Schon Ende der 90er war ein erster Mc-Donald's-Vorstoß im Iran auf Widerstand gestoßen.

© REUTERS/PICHI CHUANG

Fast Food
07/19/2015

McDonald's will in den Iran

Nach der Atom-Einigung soll sich der Fast-Food-Konzern um eine Lizenz beworben haben.

Der US-amerikanische Fast-Food-Konzern McDonald's plant nach der Atom-Einigung, Filialen im Iran zu eröffnen. Wie die Nachrichtenagentur Tasnim am Sonntag berichtete, soll sich McDonald's um eine Lizenz im Iran beworben haben. Eine offizielle Bestätigung dafür gab es zunächst nicht. McDonald's ist bei Iranern sehr beliebt und gilt bei Auslandbesuchen meist als erste Station.

"Symbol des Imperialismus und amerikanischen Kapitalismus"

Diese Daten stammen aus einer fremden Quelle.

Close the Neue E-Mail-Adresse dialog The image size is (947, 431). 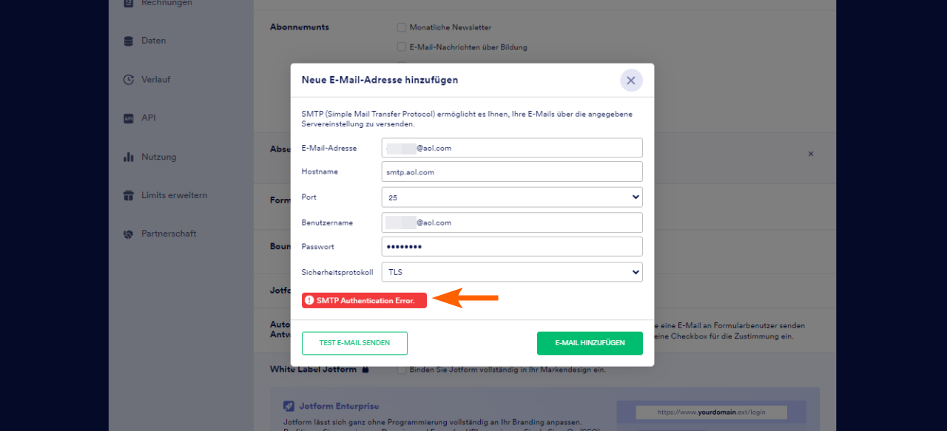631,81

Schon während der Präsidentschaft des reformorientierten Mohammed Chatami Ende der 1990er Jahre plante das Land die Eröffnung der ersten McDonald's-Filiale in Nordteheran. Dagegen gab es damals aber heftige Proteste der Hardliner im Iran, die in McDonald's das "Symbol des Imperialismus und amerikanischen Kapitalismus" sahen. Präsident Chatami und seine Regierung mussten das Projekt daraufhin auf Eis legen. Statt McDonald's wurde auf dem gleichen Gelände ein ähnliches Fast-Food Restaurant mit dem Namen "Superstar" eröffnet. Das Essen dort hatte jedoch wenig mit dem des US-Konzerns zu tun.